Back then, they weren’t sleek like today’s models.
They were bulky, loud, and almost experimental.
Everyone came to see me.
Coaches, old sparring partners, even a few fighters I barely knew.
And every single one of them said the same thing:
“That heart of yours ended your fighting days.”
“It’s not your fault.”
“You could’ve gone far if not for this.”
They meant well.
They were trying to comfort me.
But I knew the truth long before that heart gave out.
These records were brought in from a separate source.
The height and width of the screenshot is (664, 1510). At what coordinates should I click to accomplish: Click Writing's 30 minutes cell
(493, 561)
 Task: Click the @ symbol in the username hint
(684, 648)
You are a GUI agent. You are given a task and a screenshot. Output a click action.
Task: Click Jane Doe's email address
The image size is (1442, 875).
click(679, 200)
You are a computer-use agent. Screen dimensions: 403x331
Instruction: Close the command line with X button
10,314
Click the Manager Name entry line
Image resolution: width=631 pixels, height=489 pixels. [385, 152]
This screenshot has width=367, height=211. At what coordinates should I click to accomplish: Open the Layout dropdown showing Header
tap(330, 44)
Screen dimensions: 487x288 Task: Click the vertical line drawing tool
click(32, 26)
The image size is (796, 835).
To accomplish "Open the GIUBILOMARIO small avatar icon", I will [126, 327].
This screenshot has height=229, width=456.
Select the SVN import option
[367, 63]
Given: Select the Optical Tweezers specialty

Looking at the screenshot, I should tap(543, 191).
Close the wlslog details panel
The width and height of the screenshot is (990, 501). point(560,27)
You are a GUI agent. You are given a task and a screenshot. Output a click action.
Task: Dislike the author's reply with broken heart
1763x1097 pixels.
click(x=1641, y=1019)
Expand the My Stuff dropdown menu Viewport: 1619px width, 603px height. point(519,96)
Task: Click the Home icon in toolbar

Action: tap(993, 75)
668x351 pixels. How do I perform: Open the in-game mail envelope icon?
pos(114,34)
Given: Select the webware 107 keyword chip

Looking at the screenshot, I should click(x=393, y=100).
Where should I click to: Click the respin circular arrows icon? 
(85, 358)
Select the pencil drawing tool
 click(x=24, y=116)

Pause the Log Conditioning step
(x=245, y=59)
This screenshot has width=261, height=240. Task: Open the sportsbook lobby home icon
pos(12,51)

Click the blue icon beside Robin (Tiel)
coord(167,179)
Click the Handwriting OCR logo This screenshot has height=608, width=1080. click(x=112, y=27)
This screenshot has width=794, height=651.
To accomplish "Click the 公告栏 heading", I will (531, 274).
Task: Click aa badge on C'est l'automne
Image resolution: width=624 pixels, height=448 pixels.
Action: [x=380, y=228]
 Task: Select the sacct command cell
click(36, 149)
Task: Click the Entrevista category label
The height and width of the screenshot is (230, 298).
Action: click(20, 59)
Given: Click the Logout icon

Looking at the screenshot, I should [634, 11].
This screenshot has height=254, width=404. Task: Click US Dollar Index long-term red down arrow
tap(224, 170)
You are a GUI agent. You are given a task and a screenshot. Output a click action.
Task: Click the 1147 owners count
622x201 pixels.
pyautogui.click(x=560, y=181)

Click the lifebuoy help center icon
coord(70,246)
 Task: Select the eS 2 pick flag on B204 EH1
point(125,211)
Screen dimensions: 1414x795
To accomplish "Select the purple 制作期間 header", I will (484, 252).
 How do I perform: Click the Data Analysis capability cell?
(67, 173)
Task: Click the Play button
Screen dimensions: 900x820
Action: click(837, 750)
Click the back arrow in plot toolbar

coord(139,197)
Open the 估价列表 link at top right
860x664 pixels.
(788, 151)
My fighting days were already over—long before the Petal-Tech surgeons ever touched me.
I hadn’t lost because of my heart.
My heart failed…
Because I already had.
I didn’t have the talent it took to stand at that level.
That was the truth I kept trying not to see.
I could see openings.
I could see what needed to be done.
I understood the rhythm, the timing, the angles…
But my body could never do what my mind knew.
My heart wasn’t an excuse.
It wasn’t the reason I failed.
I wasn’t cut out for the ring—and admitting that was harder than any fight I’d ever had.
That’s why I became a coach.
It suited me more than fighting ever did.
So I dedicated myself to it—studying, listening, watching, learning how to guide others the way I wished someone had guided me. I wanted to help fighters do what I never could. To see the openings I saw… and actually reach them.
Eventually, I planned to open my own gym.
Then Everbloom City rose.
The League rose to take over the world of combat sports.
Old fighting circuits faded out.
Everything changed—too fast.
But somehow, in the middle of all that change… I found a place.
The Spirited Grove.
A home for fighters who still believed in heart.
And then I got lucky.
Really lucky.
I didn’t just find one good fighter—I found three.
The League is going to test her.
Break her.
Push her to the limit.
She asked me if she could make it in the League.
I’m going to make sure she gets her answer.
Lilith Ironwood is going to change this League—I can feel it.
And as long as I have a heartbeat left in me, artificial or not, I’ll be right there to guide her every step of the way.